Start Excerpted text

6.42 Finding significant z-scores. Consider a two-sided significance test for a population mean.

  1. (a) Sketch a Normal curve similar to that shown in Figure 6.9 (page 367), but find the value z such that P = 0.05.

  2. (b) Based on your curve from part (a), what values of the z statistic are statistically significant at the α = 0.05 level?

Question 6.43

6.43 More on finding significant z-scores. Consider a one-sided significance test for a population mean, where the alternative is “greater than.”

  1. (a) Sketch a Normal curve similar to that shown in Figure 6.10, but find the value z such that P = 0.05.

  2. (b) Based on your curve from part (a), what values of the z statistic are statistically significant at the α = 0.05 level?

Question 6.44

6.44 The Supreme Court speaks. The Supreme Court has said that z-scores beyond 2 or 3 are generally convincing statistical evidence. For a two-sided test, what significance level corresponds to z = 2? To z = 3?

End Excerpted text

Directions: Transcribe the z-score exercises word for word, starting at "6.43 More on" and ending at "2? To z = 3?".

Start Supplied material

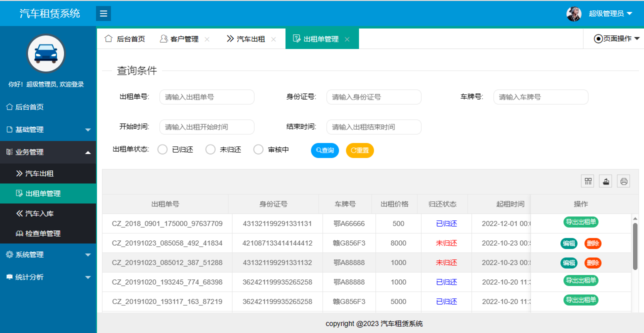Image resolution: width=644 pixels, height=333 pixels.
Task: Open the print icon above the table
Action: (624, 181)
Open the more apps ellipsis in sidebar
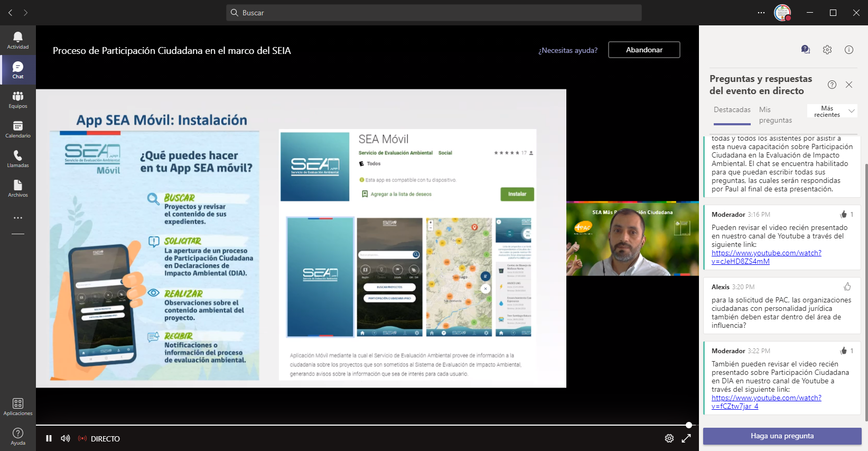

End Supplied material

Finished task:
6.43 More on finding significant z-scores. Consider a one-sided significance test for a population mean, where the alternative is “greater than.”

  1. (a) Sketch a Normal curve similar to that shown in Figure 6.10, but find the value z such that P = 0.05.

  2. (b) Based on your curve from part (a), what values of the z statistic are statistically significant at the α = 0.05 level?

Question 6.44

6.44 The Supreme Court speaks. The Supreme Court has said that z-scores beyond 2 or 3 are generally convincing statistical evidence. For a two-sided test, what significance level corresponds to z = 2? To z = 3?